** Questions **
(a) List every event or show at which, according to the passage on the song "Roll Up," Wiz Khalifa performed the song.
(b) Answer these questions from the passage on the song "Roll Up":
(i) What was the song's peak position on the Billboard Hot 100?
(ii) Where was the official music video shot?
(iii) For which compilation album did The Ready Set record its cover of the song?
(c) Rewrite part of the passage on the song "Roll Up," starting at the words "The song peaked" and ending after "at Venice Beach.", and change "music video" to "video clip".

*** Given passage ***

"Roll Up" is a song by American rapper Wiz Khalifa. It was released as the second single from his third studio album, Rolling Papers; having been written by Wiz Khalifa, and Stargate.

The song peaked at number 13 on the Billboard Hot 100 and was certified double platinum  by the Recording Industry Association of America (RIAA).

American recording artist and model Cassie Ventura is featured on the official music video. The video was shot in Venice, Los Angeles at Venice Beach.

Live performances 
Khalifa performed a short version "Roll Up" followed by "Black and Yellow" at the 2011 MTV Woodie Awards in March 2011. He later performed the song on the Late Show with David Letterman on April 11, 2011 and on Jimmy Kimmel Live in May 2011. The song was part of his 49-minute set during the final day of the 2011 Coachella Valley Music and Arts Festival. He also sang it at Bumbershoot in September 2011.

Cover versions 
"Roll Up" was covered by Canadian indie band Walk off the Earth. The Ready Set recorded a cover of the song for the compilation album Punk Goes Pop 4.

*** Record extracts ***

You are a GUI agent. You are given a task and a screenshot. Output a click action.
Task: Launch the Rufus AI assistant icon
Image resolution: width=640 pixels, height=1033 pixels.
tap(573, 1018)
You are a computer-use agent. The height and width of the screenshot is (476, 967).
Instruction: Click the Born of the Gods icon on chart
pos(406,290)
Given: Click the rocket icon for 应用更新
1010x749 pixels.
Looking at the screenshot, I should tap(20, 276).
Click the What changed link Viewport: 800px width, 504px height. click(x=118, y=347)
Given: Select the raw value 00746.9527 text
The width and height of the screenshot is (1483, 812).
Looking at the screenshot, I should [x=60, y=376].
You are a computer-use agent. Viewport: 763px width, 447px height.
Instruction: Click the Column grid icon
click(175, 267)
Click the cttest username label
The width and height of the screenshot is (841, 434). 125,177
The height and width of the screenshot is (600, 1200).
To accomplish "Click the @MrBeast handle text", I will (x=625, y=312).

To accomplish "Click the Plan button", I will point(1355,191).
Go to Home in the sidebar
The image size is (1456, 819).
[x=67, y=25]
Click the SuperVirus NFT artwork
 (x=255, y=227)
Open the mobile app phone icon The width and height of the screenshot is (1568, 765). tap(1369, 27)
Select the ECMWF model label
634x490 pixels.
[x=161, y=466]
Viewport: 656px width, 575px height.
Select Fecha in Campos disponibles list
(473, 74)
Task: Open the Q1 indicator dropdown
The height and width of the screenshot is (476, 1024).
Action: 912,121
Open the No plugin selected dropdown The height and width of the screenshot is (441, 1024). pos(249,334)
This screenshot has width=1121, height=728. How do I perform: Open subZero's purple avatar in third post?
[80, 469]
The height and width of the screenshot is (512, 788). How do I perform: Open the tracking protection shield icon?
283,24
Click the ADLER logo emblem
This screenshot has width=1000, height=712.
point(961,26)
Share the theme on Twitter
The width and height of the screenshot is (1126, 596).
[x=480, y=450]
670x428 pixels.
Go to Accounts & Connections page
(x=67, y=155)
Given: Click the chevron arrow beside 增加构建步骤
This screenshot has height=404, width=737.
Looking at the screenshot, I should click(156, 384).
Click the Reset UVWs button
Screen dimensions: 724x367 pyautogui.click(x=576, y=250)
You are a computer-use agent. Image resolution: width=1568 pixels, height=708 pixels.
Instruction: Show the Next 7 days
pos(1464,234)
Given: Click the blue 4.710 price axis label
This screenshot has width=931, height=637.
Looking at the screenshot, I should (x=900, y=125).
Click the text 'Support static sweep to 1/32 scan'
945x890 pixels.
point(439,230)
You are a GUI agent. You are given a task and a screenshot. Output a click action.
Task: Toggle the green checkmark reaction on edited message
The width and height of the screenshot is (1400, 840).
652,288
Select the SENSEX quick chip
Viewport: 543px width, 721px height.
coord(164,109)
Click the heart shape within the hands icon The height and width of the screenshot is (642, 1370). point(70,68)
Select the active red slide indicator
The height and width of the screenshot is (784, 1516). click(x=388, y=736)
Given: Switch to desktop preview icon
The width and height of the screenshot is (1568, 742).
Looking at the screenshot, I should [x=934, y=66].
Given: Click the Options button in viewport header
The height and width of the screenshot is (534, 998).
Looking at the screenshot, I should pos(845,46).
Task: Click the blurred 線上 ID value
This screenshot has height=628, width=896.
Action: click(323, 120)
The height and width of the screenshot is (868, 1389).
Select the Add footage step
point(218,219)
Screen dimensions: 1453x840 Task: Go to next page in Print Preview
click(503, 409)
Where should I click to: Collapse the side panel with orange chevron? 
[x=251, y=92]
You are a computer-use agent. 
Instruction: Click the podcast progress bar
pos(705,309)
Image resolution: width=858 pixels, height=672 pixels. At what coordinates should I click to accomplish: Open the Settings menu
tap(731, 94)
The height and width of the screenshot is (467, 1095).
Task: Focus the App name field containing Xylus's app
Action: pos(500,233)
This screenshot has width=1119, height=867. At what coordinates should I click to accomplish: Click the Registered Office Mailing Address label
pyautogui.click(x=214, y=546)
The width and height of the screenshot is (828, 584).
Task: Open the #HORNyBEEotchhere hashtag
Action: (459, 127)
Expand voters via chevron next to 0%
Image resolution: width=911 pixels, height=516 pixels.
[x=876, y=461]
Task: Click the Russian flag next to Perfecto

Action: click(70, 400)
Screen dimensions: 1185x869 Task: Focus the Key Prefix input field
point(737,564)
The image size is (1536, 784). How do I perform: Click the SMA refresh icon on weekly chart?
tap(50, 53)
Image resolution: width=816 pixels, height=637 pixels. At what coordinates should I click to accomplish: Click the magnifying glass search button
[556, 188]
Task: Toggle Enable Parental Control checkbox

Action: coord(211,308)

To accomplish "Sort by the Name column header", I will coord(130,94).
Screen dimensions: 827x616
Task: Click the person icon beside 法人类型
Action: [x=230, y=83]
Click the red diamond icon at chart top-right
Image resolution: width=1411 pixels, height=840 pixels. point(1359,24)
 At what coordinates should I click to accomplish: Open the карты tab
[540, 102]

***

** Responses by item number **
(a)
- 2011 MTV Woodie Awards
- Late Show with David Letterman
- Jimmy Kimmel Live
- 2011 Coachella Valley Music and Arts Festival
- Bumbershoot

(b)
(i) Number 13
(ii) At Venice Beach in Venice, Los Angeles
(iii) Punk Goes Pop 4

(c)
The song peaked at number 13 on the Billboard Hot 100 and was certified double platinum  by the Recording Industry Association of America (RIAA).

American recording artist and model Cassie Ventura is featured on the official video clip. The video was shot in Venice, Los Angeles at Venice Beach.